## Work required
What is needed here is an exact copy of all the data.

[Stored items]
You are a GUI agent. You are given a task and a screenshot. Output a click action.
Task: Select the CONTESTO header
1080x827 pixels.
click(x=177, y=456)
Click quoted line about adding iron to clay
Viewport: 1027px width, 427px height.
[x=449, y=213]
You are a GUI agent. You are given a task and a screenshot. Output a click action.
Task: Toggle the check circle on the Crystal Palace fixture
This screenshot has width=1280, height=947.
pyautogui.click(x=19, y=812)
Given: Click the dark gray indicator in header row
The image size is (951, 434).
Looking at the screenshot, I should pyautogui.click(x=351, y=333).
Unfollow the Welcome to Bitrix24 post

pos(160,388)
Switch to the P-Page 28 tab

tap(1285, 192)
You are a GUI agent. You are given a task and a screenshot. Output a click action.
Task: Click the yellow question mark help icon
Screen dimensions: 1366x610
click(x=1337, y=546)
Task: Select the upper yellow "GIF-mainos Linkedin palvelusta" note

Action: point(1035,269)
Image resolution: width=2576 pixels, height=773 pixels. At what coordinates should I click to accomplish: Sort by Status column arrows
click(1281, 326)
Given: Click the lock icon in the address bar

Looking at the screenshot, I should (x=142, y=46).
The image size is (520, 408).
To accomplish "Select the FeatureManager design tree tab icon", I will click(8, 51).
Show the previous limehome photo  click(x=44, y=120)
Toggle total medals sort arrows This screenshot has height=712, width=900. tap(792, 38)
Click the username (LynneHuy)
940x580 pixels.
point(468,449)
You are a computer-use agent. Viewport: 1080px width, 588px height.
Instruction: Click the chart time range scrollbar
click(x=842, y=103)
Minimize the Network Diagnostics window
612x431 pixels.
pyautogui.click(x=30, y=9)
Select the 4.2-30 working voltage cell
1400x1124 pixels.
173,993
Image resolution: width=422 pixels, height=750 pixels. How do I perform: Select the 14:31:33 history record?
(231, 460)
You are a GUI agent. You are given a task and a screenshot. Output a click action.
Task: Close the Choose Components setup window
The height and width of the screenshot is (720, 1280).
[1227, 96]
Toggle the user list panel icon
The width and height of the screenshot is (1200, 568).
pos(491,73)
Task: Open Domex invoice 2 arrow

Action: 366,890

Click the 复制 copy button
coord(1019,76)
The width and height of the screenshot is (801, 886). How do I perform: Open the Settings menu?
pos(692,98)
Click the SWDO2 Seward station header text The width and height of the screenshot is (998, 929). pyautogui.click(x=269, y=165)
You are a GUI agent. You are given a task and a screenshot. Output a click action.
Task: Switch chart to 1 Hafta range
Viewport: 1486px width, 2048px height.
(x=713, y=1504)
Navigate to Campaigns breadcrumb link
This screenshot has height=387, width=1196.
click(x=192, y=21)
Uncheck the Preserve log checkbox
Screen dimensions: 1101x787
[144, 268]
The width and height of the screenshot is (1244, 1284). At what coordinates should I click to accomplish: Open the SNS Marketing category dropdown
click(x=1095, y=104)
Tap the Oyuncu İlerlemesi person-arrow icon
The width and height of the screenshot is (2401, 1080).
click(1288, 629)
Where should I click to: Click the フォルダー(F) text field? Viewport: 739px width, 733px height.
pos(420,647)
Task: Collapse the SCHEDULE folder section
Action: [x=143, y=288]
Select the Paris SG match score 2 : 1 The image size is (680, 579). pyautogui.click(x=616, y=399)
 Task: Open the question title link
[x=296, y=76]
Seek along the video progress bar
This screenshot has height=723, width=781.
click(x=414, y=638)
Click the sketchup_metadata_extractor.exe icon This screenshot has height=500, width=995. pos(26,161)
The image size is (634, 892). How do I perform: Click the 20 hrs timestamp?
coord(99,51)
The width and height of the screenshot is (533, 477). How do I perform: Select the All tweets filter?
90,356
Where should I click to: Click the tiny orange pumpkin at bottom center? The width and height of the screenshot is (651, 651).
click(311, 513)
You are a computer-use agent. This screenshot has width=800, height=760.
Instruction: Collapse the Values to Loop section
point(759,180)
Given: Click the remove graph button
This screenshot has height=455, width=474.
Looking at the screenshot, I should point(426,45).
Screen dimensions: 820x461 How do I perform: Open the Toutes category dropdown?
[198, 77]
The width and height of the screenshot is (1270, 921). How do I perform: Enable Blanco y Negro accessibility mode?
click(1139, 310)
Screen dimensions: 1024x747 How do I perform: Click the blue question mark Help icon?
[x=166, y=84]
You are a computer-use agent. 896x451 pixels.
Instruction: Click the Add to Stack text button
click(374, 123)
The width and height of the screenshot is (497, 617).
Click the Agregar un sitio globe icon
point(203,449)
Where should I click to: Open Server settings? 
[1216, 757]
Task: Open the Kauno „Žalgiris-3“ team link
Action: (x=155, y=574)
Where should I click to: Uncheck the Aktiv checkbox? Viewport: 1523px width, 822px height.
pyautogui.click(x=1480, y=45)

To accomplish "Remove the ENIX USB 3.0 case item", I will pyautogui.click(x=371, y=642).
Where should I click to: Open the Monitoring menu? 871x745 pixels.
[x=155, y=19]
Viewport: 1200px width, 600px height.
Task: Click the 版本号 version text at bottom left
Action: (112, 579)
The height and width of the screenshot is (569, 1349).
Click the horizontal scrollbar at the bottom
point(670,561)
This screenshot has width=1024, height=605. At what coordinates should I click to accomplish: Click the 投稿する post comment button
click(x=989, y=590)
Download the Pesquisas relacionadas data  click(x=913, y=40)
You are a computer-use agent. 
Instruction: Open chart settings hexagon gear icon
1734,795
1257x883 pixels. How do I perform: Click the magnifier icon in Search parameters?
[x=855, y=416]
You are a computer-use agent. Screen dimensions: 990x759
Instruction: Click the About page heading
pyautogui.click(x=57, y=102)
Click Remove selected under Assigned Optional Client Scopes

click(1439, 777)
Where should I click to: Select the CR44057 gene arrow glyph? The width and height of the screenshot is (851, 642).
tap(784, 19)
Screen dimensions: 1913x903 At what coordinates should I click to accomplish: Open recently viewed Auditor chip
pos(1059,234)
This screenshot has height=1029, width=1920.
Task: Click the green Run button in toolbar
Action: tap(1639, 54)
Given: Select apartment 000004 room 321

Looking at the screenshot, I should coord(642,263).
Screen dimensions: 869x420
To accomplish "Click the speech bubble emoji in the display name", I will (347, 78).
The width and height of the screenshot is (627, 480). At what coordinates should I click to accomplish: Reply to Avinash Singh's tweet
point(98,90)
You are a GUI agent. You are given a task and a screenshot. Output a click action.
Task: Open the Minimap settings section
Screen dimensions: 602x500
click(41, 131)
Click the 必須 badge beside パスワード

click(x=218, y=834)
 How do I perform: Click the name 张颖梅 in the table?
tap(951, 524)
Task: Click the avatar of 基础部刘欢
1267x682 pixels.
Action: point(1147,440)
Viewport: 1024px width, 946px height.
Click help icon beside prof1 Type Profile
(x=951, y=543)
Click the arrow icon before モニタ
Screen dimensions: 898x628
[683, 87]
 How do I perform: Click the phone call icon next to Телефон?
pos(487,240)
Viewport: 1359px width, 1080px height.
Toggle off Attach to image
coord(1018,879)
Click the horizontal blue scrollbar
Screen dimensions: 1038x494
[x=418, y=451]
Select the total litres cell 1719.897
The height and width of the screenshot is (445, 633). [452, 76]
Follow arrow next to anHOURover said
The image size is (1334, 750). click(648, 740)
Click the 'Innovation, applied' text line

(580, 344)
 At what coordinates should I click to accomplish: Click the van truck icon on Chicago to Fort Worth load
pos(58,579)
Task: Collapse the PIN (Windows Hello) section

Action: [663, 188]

## Final answer
You are a GUI agent. You are given a task and a screenshot. Output a click action.
Task: Select the CONTESTO header
1080x827 pixels.
click(x=177, y=456)
Click quoted line about adding iron to clay
Viewport: 1027px width, 427px height.
[x=449, y=213]
You are a GUI agent. You are given a task and a screenshot. Output a click action.
Task: Toggle the check circle on the Crystal Palace fixture
This screenshot has width=1280, height=947.
pyautogui.click(x=19, y=812)
Given: Click the dark gray indicator in header row
The image size is (951, 434).
Looking at the screenshot, I should pyautogui.click(x=351, y=333).
Unfollow the Welcome to Bitrix24 post

pos(160,388)
Switch to the P-Page 28 tab

tap(1285, 192)
You are a GUI agent. You are given a task and a screenshot. Output a click action.
Task: Click the yellow question mark help icon
Screen dimensions: 1366x610
click(x=1337, y=546)
Task: Select the upper yellow "GIF-mainos Linkedin palvelusta" note

Action: point(1035,269)
Image resolution: width=2576 pixels, height=773 pixels. At what coordinates should I click to accomplish: Sort by Status column arrows
click(1281, 326)
Given: Click the lock icon in the address bar

Looking at the screenshot, I should (x=142, y=46).
The image size is (520, 408).
To accomplish "Select the FeatureManager design tree tab icon", I will click(8, 51).
Show the previous limehome photo  click(x=44, y=120)
Toggle total medals sort arrows This screenshot has height=712, width=900. tap(792, 38)
Click the username (LynneHuy)
940x580 pixels.
point(468,449)
You are a computer-use agent. Viewport: 1080px width, 588px height.
Instruction: Click the chart time range scrollbar
click(x=842, y=103)
Minimize the Network Diagnostics window
612x431 pixels.
pyautogui.click(x=30, y=9)
Select the 4.2-30 working voltage cell
1400x1124 pixels.
173,993
Image resolution: width=422 pixels, height=750 pixels. How do I perform: Select the 14:31:33 history record?
(231, 460)
You are a GUI agent. You are given a task and a screenshot. Output a click action.
Task: Close the Choose Components setup window
The height and width of the screenshot is (720, 1280).
[1227, 96]
Toggle the user list panel icon
The width and height of the screenshot is (1200, 568).
pos(491,73)
Task: Open Domex invoice 2 arrow

Action: 366,890

Click the 复制 copy button
coord(1019,76)
The width and height of the screenshot is (801, 886). How do I perform: Open the Settings menu?
pos(692,98)
Click the SWDO2 Seward station header text The width and height of the screenshot is (998, 929). pyautogui.click(x=269, y=165)
You are a GUI agent. You are given a task and a screenshot. Output a click action.
Task: Switch chart to 1 Hafta range
Viewport: 1486px width, 2048px height.
(x=713, y=1504)
Navigate to Campaigns breadcrumb link
This screenshot has height=387, width=1196.
click(x=192, y=21)
Uncheck the Preserve log checkbox
Screen dimensions: 1101x787
[144, 268]
The width and height of the screenshot is (1244, 1284). At what coordinates should I click to accomplish: Open the SNS Marketing category dropdown
click(x=1095, y=104)
Tap the Oyuncu İlerlemesi person-arrow icon
The width and height of the screenshot is (2401, 1080).
click(1288, 629)
Where should I click to: Click the フォルダー(F) text field? Viewport: 739px width, 733px height.
pos(420,647)
Task: Collapse the SCHEDULE folder section
Action: [x=143, y=288]
Select the Paris SG match score 2 : 1 The image size is (680, 579). pyautogui.click(x=616, y=399)
 Task: Open the question title link
[x=296, y=76]
Seek along the video progress bar
This screenshot has height=723, width=781.
click(x=414, y=638)
Click the sketchup_metadata_extractor.exe icon This screenshot has height=500, width=995. pos(26,161)
The image size is (634, 892). How do I perform: Click the 20 hrs timestamp?
coord(99,51)
The width and height of the screenshot is (533, 477). How do I perform: Select the All tweets filter?
90,356
Where should I click to: Click the tiny orange pumpkin at bottom center? The width and height of the screenshot is (651, 651).
click(311, 513)
You are a computer-use agent. This screenshot has width=800, height=760.
Instruction: Collapse the Values to Loop section
point(759,180)
Given: Click the remove graph button
This screenshot has height=455, width=474.
Looking at the screenshot, I should point(426,45).
Screen dimensions: 820x461 How do I perform: Open the Toutes category dropdown?
[198, 77]
The width and height of the screenshot is (1270, 921). How do I perform: Enable Blanco y Negro accessibility mode?
click(1139, 310)
Screen dimensions: 1024x747 How do I perform: Click the blue question mark Help icon?
[x=166, y=84]
You are a computer-use agent. 896x451 pixels.
Instruction: Click the Add to Stack text button
click(374, 123)
The width and height of the screenshot is (497, 617).
Click the Agregar un sitio globe icon
point(203,449)
Where should I click to: Open Server settings? 
[1216, 757]
Task: Open the Kauno „Žalgiris-3“ team link
Action: (x=155, y=574)
Where should I click to: Uncheck the Aktiv checkbox? Viewport: 1523px width, 822px height.
pyautogui.click(x=1480, y=45)

To accomplish "Remove the ENIX USB 3.0 case item", I will pyautogui.click(x=371, y=642).
Where should I click to: Open the Monitoring menu? 871x745 pixels.
[x=155, y=19]
Viewport: 1200px width, 600px height.
Task: Click the 版本号 version text at bottom left
Action: (112, 579)
The height and width of the screenshot is (569, 1349).
Click the horizontal scrollbar at the bottom
point(670,561)
This screenshot has width=1024, height=605. At what coordinates should I click to accomplish: Click the 投稿する post comment button
click(x=989, y=590)
Download the Pesquisas relacionadas data  click(x=913, y=40)
You are a computer-use agent. 
Instruction: Open chart settings hexagon gear icon
1734,795
1257x883 pixels. How do I perform: Click the magnifier icon in Search parameters?
[x=855, y=416]
You are a computer-use agent. Screen dimensions: 990x759
Instruction: Click the About page heading
pyautogui.click(x=57, y=102)
Click Remove selected under Assigned Optional Client Scopes

click(1439, 777)
Where should I click to: Select the CR44057 gene arrow glyph? The width and height of the screenshot is (851, 642).
tap(784, 19)
Screen dimensions: 1913x903 At what coordinates should I click to accomplish: Open recently viewed Auditor chip
pos(1059,234)
This screenshot has height=1029, width=1920.
Task: Click the green Run button in toolbar
Action: tap(1639, 54)
Given: Select apartment 000004 room 321

Looking at the screenshot, I should coord(642,263).
Screen dimensions: 869x420
To accomplish "Click the speech bubble emoji in the display name", I will (347, 78).
The width and height of the screenshot is (627, 480). At what coordinates should I click to accomplish: Reply to Avinash Singh's tweet
point(98,90)
You are a GUI agent. You are given a task and a screenshot. Output a click action.
Task: Open the Minimap settings section
Screen dimensions: 602x500
click(41, 131)
Click the 必須 badge beside パスワード

click(x=218, y=834)
 How do I perform: Click the name 张颖梅 in the table?
tap(951, 524)
Task: Click the avatar of 基础部刘欢
1267x682 pixels.
Action: point(1147,440)
Viewport: 1024px width, 946px height.
Click help icon beside prof1 Type Profile
(x=951, y=543)
Click the arrow icon before モニタ
Screen dimensions: 898x628
[683, 87]
 How do I perform: Click the phone call icon next to Телефон?
pos(487,240)
Viewport: 1359px width, 1080px height.
Toggle off Attach to image
coord(1018,879)
Click the horizontal blue scrollbar
Screen dimensions: 1038x494
[x=418, y=451]
Select the total litres cell 1719.897
The height and width of the screenshot is (445, 633). [452, 76]
Follow arrow next to anHOURover said
The image size is (1334, 750). click(648, 740)
Click the 'Innovation, applied' text line

(580, 344)
 At what coordinates should I click to accomplish: Click the van truck icon on Chicago to Fort Worth load
pos(58,579)
Task: Collapse the PIN (Windows Hello) section

Action: [663, 188]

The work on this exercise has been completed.